_COMPITO ASSEGNATO:_ Modifica le righe del materiale a partire da quella che contiene "595x407 pixels. How do I perform: Select the drawing" e fino a quella che contiene "595x407 pixels. How do I perform: Select the bolt", sostituendo "drawing number" con "part number" e lasciando tutto il resto invariato.

_MATERIALE FORNITO:_
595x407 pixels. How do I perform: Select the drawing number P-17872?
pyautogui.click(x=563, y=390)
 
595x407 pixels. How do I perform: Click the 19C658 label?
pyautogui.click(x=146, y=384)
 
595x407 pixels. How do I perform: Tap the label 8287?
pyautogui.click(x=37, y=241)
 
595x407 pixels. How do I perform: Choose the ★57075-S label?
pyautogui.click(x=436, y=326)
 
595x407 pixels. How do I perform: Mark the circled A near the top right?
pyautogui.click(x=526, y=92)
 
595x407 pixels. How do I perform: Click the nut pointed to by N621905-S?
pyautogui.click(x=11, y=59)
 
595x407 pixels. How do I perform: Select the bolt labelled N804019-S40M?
--
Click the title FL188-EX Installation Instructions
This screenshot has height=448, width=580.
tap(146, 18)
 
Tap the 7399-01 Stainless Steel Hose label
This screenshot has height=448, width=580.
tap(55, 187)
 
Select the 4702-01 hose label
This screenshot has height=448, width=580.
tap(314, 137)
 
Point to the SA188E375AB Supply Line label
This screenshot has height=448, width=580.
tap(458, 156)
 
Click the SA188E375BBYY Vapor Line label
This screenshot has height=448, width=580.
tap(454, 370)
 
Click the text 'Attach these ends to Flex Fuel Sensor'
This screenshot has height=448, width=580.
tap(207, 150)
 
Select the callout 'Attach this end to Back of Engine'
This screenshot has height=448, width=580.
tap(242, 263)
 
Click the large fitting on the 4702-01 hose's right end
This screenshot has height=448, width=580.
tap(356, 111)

_LA RISPOSTA:_
595x407 pixels. How do I perform: Select the part number P-17872?
pyautogui.click(x=563, y=390)
 
595x407 pixels. How do I perform: Click the 19C658 label?
pyautogui.click(x=146, y=384)
 
595x407 pixels. How do I perform: Tap the label 8287?
pyautogui.click(x=37, y=241)
 
595x407 pixels. How do I perform: Choose the ★57075-S label?
pyautogui.click(x=436, y=326)
 
595x407 pixels. How do I perform: Mark the circled A near the top right?
pyautogui.click(x=526, y=92)
 
595x407 pixels. How do I perform: Click the nut pointed to by N621905-S?
pyautogui.click(x=11, y=59)
 
595x407 pixels. How do I perform: Select the bolt labelled N804019-S40M?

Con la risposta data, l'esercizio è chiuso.